*WHAT THE TASK ASKS*:
The following entries should be restated word for word, pictures excluded.

Segment Open

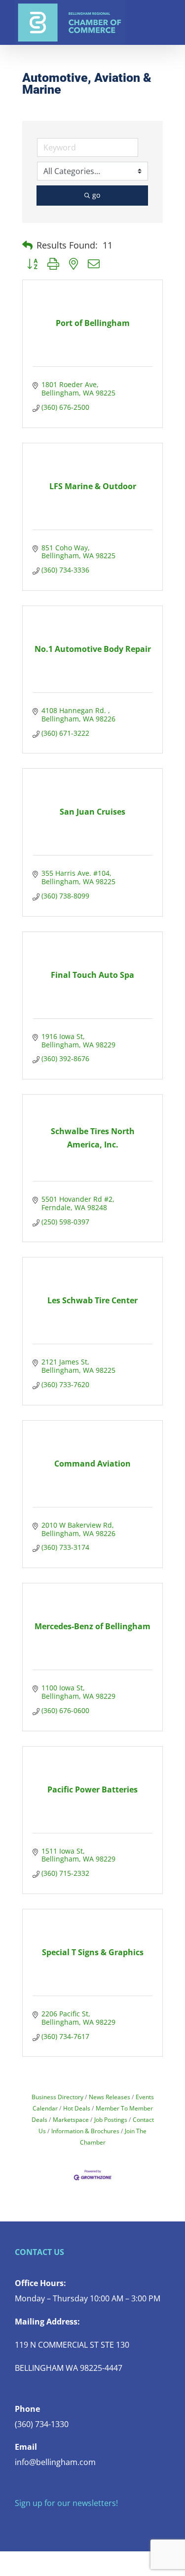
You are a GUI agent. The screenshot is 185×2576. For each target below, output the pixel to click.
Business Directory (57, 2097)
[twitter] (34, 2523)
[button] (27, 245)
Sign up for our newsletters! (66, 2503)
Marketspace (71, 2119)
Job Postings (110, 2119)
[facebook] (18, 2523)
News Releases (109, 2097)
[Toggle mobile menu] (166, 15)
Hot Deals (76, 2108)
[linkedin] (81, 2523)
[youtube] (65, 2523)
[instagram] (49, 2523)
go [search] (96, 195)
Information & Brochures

Segment Closed

*ANSWER FOR THE TASK*:
You are a GUI agent. The screenshot is 185×2576. For each target below, output the pixel to click.
Business Directory (57, 2097)
[twitter] (34, 2523)
[button] (27, 245)
Sign up for our newsletters! (66, 2503)
Marketspace (71, 2119)
Job Postings (110, 2119)
[facebook] (18, 2523)
News Releases (109, 2097)
[Toggle mobile menu] (166, 15)
Hot Deals (76, 2108)
[linkedin] (81, 2523)
[youtube] (65, 2523)
[instagram] (49, 2523)
go [search] (96, 195)
Information & Brochures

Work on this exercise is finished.